[Exercise input — start]

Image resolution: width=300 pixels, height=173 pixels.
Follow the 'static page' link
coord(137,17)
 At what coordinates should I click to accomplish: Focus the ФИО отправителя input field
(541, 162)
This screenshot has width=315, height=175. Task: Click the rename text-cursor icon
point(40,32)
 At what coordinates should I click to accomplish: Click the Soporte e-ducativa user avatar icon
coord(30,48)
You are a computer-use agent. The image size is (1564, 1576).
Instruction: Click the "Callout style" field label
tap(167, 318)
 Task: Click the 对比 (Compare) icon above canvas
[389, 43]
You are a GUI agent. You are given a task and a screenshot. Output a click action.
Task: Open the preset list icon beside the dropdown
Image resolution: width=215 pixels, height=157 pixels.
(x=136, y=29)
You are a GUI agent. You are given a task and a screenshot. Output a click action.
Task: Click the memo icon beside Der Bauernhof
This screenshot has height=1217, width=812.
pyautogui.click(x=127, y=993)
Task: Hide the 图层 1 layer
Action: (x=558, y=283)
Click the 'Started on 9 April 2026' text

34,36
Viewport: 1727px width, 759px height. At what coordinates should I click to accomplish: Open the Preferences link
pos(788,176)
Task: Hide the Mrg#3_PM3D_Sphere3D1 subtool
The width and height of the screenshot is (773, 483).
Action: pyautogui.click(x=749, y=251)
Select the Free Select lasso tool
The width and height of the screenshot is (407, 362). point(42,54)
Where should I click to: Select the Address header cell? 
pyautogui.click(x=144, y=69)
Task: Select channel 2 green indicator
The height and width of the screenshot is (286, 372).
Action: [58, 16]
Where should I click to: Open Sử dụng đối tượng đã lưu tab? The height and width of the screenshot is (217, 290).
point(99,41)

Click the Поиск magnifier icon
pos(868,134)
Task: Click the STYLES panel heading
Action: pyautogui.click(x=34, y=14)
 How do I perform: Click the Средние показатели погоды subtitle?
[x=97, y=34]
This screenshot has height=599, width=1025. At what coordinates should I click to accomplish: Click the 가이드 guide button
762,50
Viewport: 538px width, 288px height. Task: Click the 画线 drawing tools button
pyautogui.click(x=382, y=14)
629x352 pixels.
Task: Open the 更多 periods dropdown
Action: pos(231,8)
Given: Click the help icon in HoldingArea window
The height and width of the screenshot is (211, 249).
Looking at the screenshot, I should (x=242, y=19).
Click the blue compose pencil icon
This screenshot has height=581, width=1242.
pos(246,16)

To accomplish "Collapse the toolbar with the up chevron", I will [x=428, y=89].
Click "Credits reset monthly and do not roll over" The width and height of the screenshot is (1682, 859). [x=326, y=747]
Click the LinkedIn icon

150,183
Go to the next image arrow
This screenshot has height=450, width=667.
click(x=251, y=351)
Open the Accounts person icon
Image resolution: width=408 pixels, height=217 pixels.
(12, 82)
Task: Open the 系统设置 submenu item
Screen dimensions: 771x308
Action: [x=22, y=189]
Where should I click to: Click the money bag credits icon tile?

[Exercise input — finish]

Try it: The records above must be repeated exactly, in their entirety.

Response area:
Image resolution: width=300 pixels, height=173 pixels.
Follow the 'static page' link
coord(137,17)
 At what coordinates should I click to accomplish: Focus the ФИО отправителя input field
(541, 162)
This screenshot has width=315, height=175. Task: Click the rename text-cursor icon
point(40,32)
 At what coordinates should I click to accomplish: Click the Soporte e-ducativa user avatar icon
coord(30,48)
You are a computer-use agent. The image size is (1564, 1576).
Instruction: Click the "Callout style" field label
tap(167, 318)
 Task: Click the 对比 (Compare) icon above canvas
[389, 43]
You are a GUI agent. You are given a task and a screenshot. Output a click action.
Task: Open the preset list icon beside the dropdown
Image resolution: width=215 pixels, height=157 pixels.
(x=136, y=29)
You are a GUI agent. You are given a task and a screenshot. Output a click action.
Task: Click the memo icon beside Der Bauernhof
This screenshot has height=1217, width=812.
pyautogui.click(x=127, y=993)
Task: Hide the 图层 1 layer
Action: (x=558, y=283)
Click the 'Started on 9 April 2026' text

34,36
Viewport: 1727px width, 759px height. At what coordinates should I click to accomplish: Open the Preferences link
pos(788,176)
Task: Hide the Mrg#3_PM3D_Sphere3D1 subtool
The width and height of the screenshot is (773, 483).
Action: pyautogui.click(x=749, y=251)
Select the Free Select lasso tool
The width and height of the screenshot is (407, 362). point(42,54)
Where should I click to: Select the Address header cell? 
pyautogui.click(x=144, y=69)
Task: Select channel 2 green indicator
The height and width of the screenshot is (286, 372).
Action: [58, 16]
Where should I click to: Open Sử dụng đối tượng đã lưu tab? The height and width of the screenshot is (217, 290).
point(99,41)

Click the Поиск magnifier icon
pos(868,134)
Task: Click the STYLES panel heading
Action: pyautogui.click(x=34, y=14)
 How do I perform: Click the Средние показатели погоды subtitle?
[x=97, y=34]
This screenshot has height=599, width=1025. At what coordinates should I click to accomplish: Click the 가이드 guide button
762,50
Viewport: 538px width, 288px height. Task: Click the 画线 drawing tools button
pyautogui.click(x=382, y=14)
629x352 pixels.
Task: Open the 更多 periods dropdown
Action: pos(231,8)
Given: Click the help icon in HoldingArea window
The height and width of the screenshot is (211, 249).
Looking at the screenshot, I should (x=242, y=19).
Click the blue compose pencil icon
This screenshot has height=581, width=1242.
pos(246,16)

To accomplish "Collapse the toolbar with the up chevron", I will [x=428, y=89].
Click "Credits reset monthly and do not roll over" The width and height of the screenshot is (1682, 859). [x=326, y=747]
Click the LinkedIn icon

150,183
Go to the next image arrow
This screenshot has height=450, width=667.
click(x=251, y=351)
Open the Accounts person icon
Image resolution: width=408 pixels, height=217 pixels.
(12, 82)
Task: Open the 系统设置 submenu item
Screen dimensions: 771x308
Action: [x=22, y=189]
Where should I click to: Click the money bag credits icon tile?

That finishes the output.